After her Facebook page’s post of Brat’s video began spreading online, Hains gathered with other women in a living room to vent their anxiety over the publicity, then forge ahead. Each woman described their skills and how they could use them to contribute to the cause.
“I’m basically over people telling me to be quiet. I’m over sitting on the sidelines,” Hains said.
Now they divide and conquer. Some with writing backgrounds type up talking points of the day for those who are more shy about talking over the phone. Others with marketing skills push the material out.
The time spent on their activism has swelled into a full-time job.
“The house is falling apart. I told my husband that I’m going to be eaten by my laundry pile,” Preis said.
In some ways, the pressure seems to be working.
Brat’s newly announced town hall will be held Tuesday at a restaurant in the Nottoway County town of Blackstone, the southernmost point of Brat’s 7th District that stretches over 10 counties as far north as the Culpeper area.
Brat said it was a way to reach his constituents in Nottoway, one of three counties added to Brat’s district last year after a court found that the General Assembly had packed too many African-Americans into the 3rd Congressional District and diluted their voting power.
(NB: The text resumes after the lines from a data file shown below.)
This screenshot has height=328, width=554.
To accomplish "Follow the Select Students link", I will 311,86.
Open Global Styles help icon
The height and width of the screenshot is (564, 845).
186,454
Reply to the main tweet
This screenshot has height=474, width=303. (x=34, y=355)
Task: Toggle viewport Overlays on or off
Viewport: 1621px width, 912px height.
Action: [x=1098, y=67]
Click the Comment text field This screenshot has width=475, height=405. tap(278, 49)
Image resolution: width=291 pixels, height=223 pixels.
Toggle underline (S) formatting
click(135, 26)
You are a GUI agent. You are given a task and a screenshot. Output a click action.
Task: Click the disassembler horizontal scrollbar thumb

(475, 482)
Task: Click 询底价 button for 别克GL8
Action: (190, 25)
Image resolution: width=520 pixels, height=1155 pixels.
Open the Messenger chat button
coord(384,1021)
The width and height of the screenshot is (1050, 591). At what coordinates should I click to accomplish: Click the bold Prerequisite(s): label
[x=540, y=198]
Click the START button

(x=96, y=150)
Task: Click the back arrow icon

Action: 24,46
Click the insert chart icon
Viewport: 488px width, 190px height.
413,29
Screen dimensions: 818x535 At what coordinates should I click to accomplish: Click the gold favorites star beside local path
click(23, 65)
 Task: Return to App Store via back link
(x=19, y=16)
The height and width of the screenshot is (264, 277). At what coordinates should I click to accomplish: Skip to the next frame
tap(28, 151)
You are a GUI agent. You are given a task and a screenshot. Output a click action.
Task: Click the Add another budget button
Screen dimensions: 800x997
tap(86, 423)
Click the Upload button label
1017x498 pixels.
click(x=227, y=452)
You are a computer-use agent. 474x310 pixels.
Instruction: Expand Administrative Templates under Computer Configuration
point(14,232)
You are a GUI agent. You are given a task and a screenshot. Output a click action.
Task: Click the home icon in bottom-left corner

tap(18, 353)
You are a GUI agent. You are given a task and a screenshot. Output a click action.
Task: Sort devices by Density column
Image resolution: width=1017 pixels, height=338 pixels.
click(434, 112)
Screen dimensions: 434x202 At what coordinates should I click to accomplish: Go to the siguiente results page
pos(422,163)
The citizen-organized town hall on Feb. 23 was already in the works before Brat made that announcement.
“Well, it’s about time ... but to respond to the request by thousands of people to have a town hall by having it in a tiny venue an hour and a half outside the metropolitan capital of his district tells me that he’s not tuned in to who’s been demanding a town hall,” Preis said.
But the women still plan to go.
“He can hold his town hall on the moon,” Preis said, “but us girls all got minivans that hold seven people and we all love a good road trip.”